Data to use –
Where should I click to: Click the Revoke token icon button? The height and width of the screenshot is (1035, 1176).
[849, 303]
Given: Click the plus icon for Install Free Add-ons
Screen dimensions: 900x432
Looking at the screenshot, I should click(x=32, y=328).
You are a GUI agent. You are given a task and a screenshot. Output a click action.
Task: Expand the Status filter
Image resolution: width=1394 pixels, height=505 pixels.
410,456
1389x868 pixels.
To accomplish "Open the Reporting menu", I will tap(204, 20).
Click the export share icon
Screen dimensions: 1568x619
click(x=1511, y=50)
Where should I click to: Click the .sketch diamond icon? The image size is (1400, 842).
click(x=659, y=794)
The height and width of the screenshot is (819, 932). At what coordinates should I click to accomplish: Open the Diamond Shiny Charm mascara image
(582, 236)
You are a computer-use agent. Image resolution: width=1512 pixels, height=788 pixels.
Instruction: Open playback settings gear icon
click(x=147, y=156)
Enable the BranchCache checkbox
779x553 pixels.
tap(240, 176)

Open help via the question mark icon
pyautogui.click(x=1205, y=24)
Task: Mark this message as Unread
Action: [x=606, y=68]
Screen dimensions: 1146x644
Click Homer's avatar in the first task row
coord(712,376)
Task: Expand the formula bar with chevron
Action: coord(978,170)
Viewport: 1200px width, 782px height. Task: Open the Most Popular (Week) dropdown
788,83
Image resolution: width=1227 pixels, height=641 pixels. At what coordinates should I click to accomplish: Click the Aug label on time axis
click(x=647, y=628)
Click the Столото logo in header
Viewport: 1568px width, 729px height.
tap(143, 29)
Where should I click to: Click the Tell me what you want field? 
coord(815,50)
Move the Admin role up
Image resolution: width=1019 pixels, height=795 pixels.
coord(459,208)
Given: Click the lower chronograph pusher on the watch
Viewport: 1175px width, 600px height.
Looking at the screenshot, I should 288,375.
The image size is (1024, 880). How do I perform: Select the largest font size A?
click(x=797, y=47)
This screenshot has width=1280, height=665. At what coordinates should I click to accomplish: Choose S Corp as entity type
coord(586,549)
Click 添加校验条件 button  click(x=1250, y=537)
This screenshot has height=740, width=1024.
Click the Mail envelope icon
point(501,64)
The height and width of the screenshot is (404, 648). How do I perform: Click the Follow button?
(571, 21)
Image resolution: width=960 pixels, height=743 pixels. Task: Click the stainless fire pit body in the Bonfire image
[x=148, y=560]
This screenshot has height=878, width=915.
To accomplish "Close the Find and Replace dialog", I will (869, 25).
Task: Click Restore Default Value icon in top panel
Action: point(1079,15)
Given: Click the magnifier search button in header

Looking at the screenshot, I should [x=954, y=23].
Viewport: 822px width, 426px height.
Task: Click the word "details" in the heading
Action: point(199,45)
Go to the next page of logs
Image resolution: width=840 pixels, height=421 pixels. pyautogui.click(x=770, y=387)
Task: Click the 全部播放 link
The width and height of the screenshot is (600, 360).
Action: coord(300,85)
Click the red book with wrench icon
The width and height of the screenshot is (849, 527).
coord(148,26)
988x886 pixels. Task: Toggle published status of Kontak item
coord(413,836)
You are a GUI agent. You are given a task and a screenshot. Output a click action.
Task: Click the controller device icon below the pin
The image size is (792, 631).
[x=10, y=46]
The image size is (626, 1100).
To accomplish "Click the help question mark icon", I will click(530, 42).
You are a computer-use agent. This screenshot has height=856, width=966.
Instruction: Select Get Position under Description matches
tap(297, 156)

Problem details –
Reproduce the full block of data exactly, omitting nothing.

Final answer –
Where should I click to: Click the Revoke token icon button? The height and width of the screenshot is (1035, 1176).
[849, 303]
Given: Click the plus icon for Install Free Add-ons
Screen dimensions: 900x432
Looking at the screenshot, I should click(x=32, y=328).
You are a GUI agent. You are given a task and a screenshot. Output a click action.
Task: Expand the Status filter
Image resolution: width=1394 pixels, height=505 pixels.
410,456
1389x868 pixels.
To accomplish "Open the Reporting menu", I will tap(204, 20).
Click the export share icon
Screen dimensions: 1568x619
click(x=1511, y=50)
Where should I click to: Click the .sketch diamond icon? The image size is (1400, 842).
click(x=659, y=794)
The height and width of the screenshot is (819, 932). At what coordinates should I click to accomplish: Open the Diamond Shiny Charm mascara image
(582, 236)
You are a computer-use agent. Image resolution: width=1512 pixels, height=788 pixels.
Instruction: Open playback settings gear icon
click(x=147, y=156)
Enable the BranchCache checkbox
779x553 pixels.
tap(240, 176)

Open help via the question mark icon
pyautogui.click(x=1205, y=24)
Task: Mark this message as Unread
Action: [x=606, y=68]
Screen dimensions: 1146x644
Click Homer's avatar in the first task row
coord(712,376)
Task: Expand the formula bar with chevron
Action: coord(978,170)
Viewport: 1200px width, 782px height. Task: Open the Most Popular (Week) dropdown
788,83
Image resolution: width=1227 pixels, height=641 pixels. At what coordinates should I click to accomplish: Click the Aug label on time axis
click(x=647, y=628)
Click the Столото logo in header
Viewport: 1568px width, 729px height.
tap(143, 29)
Where should I click to: Click the Tell me what you want field? 
coord(815,50)
Move the Admin role up
Image resolution: width=1019 pixels, height=795 pixels.
coord(459,208)
Given: Click the lower chronograph pusher on the watch
Viewport: 1175px width, 600px height.
Looking at the screenshot, I should 288,375.
The image size is (1024, 880). How do I perform: Select the largest font size A?
click(x=797, y=47)
This screenshot has width=1280, height=665. At what coordinates should I click to accomplish: Choose S Corp as entity type
coord(586,549)
Click 添加校验条件 button  click(x=1250, y=537)
This screenshot has height=740, width=1024.
Click the Mail envelope icon
point(501,64)
The height and width of the screenshot is (404, 648). How do I perform: Click the Follow button?
(571, 21)
Image resolution: width=960 pixels, height=743 pixels. Task: Click the stainless fire pit body in the Bonfire image
[x=148, y=560]
This screenshot has height=878, width=915.
To accomplish "Close the Find and Replace dialog", I will (869, 25).
Task: Click Restore Default Value icon in top panel
Action: point(1079,15)
Given: Click the magnifier search button in header

Looking at the screenshot, I should [x=954, y=23].
Viewport: 822px width, 426px height.
Task: Click the word "details" in the heading
Action: point(199,45)
Go to the next page of logs
Image resolution: width=840 pixels, height=421 pixels. pyautogui.click(x=770, y=387)
Task: Click the 全部播放 link
The width and height of the screenshot is (600, 360).
Action: coord(300,85)
Click the red book with wrench icon
The width and height of the screenshot is (849, 527).
coord(148,26)
988x886 pixels. Task: Toggle published status of Kontak item
coord(413,836)
You are a GUI agent. You are given a task and a screenshot. Output a click action.
Task: Click the controller device icon below the pin
The image size is (792, 631).
[x=10, y=46]
The image size is (626, 1100).
To accomplish "Click the help question mark icon", I will click(530, 42).
You are a computer-use agent. This screenshot has height=856, width=966.
Instruction: Select Get Position under Description matches
tap(297, 156)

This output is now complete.